Throughout the story, Jefferson's effort is simply to be a man, and, as indicated above, the pressure on him from his own race and family to be some kind of savior of or exemplar of his race proves to be nearly as onerous as white society's intent to beat him and humiliate him. At one point Jefferson tells reporters,
I ain't aimin' to be no black man's liberator. My mama told me Mr. Lincoln did that already. That's why y'all shot him, right?
Well, we haven't come all that far if we still have to announce as if it were interesting that so-and-so is the first black person to do whatever. As if that had the slightest bit of significance. What, are we still doubtful that blacks can achieve? Anyway, a very worthwhile performance in spite of being dated.
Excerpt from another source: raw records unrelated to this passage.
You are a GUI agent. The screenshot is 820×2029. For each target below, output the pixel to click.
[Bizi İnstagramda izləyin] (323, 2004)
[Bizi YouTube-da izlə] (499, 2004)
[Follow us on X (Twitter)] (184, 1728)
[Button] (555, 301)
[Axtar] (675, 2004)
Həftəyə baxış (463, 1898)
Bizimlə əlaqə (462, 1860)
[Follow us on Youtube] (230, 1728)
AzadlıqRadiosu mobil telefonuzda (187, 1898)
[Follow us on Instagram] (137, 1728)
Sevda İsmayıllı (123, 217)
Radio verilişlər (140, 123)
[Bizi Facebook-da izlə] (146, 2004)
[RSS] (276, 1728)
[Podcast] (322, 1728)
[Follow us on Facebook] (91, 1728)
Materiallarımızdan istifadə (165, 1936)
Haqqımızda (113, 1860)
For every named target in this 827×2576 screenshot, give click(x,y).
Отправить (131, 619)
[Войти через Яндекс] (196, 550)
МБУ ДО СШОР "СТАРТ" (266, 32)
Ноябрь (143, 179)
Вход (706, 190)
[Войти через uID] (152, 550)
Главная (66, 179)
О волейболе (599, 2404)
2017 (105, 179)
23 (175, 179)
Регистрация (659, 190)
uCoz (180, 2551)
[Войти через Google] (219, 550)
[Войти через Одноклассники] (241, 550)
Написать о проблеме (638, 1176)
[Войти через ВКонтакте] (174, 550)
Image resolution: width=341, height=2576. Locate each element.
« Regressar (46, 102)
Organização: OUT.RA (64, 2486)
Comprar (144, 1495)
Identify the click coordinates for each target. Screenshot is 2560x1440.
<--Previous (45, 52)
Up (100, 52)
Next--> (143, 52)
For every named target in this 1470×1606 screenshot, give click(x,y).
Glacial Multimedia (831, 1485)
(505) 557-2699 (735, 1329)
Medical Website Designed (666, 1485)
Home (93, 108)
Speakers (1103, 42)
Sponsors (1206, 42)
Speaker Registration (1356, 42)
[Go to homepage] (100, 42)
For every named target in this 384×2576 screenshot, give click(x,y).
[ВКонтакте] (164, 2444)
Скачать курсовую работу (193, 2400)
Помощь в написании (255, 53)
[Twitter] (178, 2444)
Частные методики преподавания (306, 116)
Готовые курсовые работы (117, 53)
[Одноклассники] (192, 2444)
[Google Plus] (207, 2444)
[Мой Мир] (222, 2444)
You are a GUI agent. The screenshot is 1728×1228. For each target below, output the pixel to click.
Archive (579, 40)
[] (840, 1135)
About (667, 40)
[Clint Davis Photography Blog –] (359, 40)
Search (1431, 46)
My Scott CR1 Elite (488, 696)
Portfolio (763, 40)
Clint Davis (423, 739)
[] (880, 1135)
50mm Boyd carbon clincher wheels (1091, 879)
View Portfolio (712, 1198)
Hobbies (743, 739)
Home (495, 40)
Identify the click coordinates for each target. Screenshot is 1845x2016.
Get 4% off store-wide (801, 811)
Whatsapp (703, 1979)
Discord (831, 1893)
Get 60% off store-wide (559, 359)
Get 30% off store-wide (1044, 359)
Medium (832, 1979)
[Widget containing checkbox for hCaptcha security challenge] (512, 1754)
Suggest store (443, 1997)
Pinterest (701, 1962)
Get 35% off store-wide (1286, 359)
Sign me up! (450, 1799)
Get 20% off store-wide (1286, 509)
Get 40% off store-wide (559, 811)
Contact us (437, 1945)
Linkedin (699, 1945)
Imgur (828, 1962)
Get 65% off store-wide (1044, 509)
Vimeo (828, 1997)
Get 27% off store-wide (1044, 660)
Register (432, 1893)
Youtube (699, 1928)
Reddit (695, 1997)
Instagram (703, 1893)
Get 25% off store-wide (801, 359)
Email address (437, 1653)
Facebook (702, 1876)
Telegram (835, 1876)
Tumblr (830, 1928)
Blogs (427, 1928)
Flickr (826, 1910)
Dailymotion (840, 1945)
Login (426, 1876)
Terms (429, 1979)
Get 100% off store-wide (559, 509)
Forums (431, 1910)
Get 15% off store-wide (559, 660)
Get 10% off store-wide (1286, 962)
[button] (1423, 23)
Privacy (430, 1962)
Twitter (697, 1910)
An old movie that doesn't come off so well is Cecil B. deMille's Sign of the Cross, which we watched last night. Oh, lordy. It's Quo Vadis without the realism. Claudette Colbert is wonderful as the Empress Poppeia, but everyone else is melodramatic and stage-y. We did not realize at first --but quickly discovered-- that Sign of the Cross was filmed pre-Hayes code. Colbert has a peek-a-boo bath scene (this is 1932), and the final half of the movie is dedicated to showing us how debauched the Romans were for the terrible death and killing spectacles they watched by having us watch terrible death and killing spectacles. The film won an Oscar for cinematography. Excellent death-by-exotic animal shots.

Oh, it's truly awful. Stupid dialogue, wooden acting, and the Christianity presented is treacly and unreal-- lots of staring into the heavens and wishing to die to be with the Master, as if Jesus were the big Jim Jones In The Sky. At one point, when the Roman Prefect (who's supposed to make the ladies swoon, but is wearing so much eyeliner it's embarrassing) is begging his Christian paramour to renounce her faith to be with him, she happily refuses him so she can die with her brethren. No good reason is given, you're just supposed to know. He tells her this is inhuman, and my sympathies were entirely with him--and by movie's end, with Nero.
I just wanted everyone to be eaten and get it over with.